Blame it on television (more on that later), blame it on Koepka’s low-key nature. Blame it on golf fans more interested in personalities than great play.
But Koepka is in the middle of one of the great runs in golf history. And it’s time to start treating it as just that.
He’s already conquered golf’s toughest test in America’s heartland at Erin Hills and on the coast of Long Island at Shinnecock Hills. There’s really no reason to believe he can’t do it on the coast of California even if Justin Rose and Gary Woodland start the final day in front of him.
“I don’t need to go out and chase,” Koepka said. “I don’t need to do much. Just kind of let it come to you.”
Those are words of a defending champion more than comfortable in his own skin. Koepka has figured out the puzzle that some players never solve in majors, and he seems to perform best when there’s more on the line.
He may not win this Open, but one thing is sure - the moment won’t be too big for him.
“Obviously, whatever I’m doing is working,” he said.
Just what that is seems easier for Koepka to show than to explain. He talks about finding positives in negatives and staying in the moment, but he also acknowledges searching for motivation in other ways.
That was evident when he showed up at Pebble Beach earlier this week a bit peeved that promotions on the Fox network featured Woods and other top players, but not the defending two-time champion.
“Just kind of shocked,” he said. “They’ve had over a year to kind of put it out. So I don’t know. Somebody probably got fired over it or should.”
Koepka himself isn’t exactly up on his golf history. He knew the name Willie Anderson, but not much more about the Scot who won Opens in 1901 and from 1903-05.

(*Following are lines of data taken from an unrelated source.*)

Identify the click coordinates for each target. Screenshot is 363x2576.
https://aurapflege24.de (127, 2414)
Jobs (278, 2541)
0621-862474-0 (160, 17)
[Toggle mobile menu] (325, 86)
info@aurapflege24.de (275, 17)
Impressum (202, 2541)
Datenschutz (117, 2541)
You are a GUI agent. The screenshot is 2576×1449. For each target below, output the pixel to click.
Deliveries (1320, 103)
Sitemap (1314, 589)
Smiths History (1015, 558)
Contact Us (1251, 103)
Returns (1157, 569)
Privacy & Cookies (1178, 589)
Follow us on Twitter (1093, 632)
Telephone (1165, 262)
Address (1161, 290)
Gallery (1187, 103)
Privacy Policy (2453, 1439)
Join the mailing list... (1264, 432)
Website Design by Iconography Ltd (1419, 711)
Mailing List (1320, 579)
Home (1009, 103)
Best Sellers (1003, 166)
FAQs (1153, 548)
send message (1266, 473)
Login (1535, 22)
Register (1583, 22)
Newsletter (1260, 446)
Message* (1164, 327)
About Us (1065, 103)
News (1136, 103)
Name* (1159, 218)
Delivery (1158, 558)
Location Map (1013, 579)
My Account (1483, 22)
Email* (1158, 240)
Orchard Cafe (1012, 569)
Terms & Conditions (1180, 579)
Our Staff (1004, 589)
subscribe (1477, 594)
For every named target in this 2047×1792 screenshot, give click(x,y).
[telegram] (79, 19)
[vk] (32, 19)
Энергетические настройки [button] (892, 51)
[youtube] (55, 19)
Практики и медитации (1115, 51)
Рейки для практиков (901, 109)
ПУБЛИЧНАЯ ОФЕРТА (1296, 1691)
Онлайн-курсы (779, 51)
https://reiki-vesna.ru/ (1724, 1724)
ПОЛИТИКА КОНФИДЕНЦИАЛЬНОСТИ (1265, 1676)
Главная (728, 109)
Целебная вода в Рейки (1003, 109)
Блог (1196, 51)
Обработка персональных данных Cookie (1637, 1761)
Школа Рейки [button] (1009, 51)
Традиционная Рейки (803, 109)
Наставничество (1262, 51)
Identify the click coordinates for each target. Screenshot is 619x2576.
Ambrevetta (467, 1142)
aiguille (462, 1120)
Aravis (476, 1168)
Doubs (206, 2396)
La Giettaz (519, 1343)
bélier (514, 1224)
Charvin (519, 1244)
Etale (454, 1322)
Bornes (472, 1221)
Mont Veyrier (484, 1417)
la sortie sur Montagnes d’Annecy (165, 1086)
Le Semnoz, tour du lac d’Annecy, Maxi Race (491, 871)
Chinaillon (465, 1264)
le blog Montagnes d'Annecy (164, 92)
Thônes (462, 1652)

If he needs any update, he can get it from Curtis Strange, the last player to go for three straight. Strange is working for Fox this week, and knows he’s watching something special.
“Anyone I’ve seen who walks the walk it’s Brooks Koepka,” said Strange, who won the Open in 1988-89. “Outward he does look like it’s another round of golf. We’re trying to talk ourselves that something big is normal. He goes about his business like a professional every day.”
In Saturday’s third round that professionalism showed. Koepka made three birdies against no bogeys, finishing with eight straight pars that included a shot around the big tree in the 18th fairway.
He has three rounds in the 60s, almost unheard of in a U.S. Open, even on a Pebble Beach course that is relatively docile with little wind. But while fans screamed every time they saw Woods, all Koepka got after hitting his drive on the ninth hole was one “three peat” yell that other fans ignored.
Really, though, the only thing to compare Koepka to these days is Woods himself. Koepka is on the kind of streak not seen since Woods won all four majors in 2000-01, the kind of streak that we may not see again for a long time.
It’s time to start appreciating that for what it is.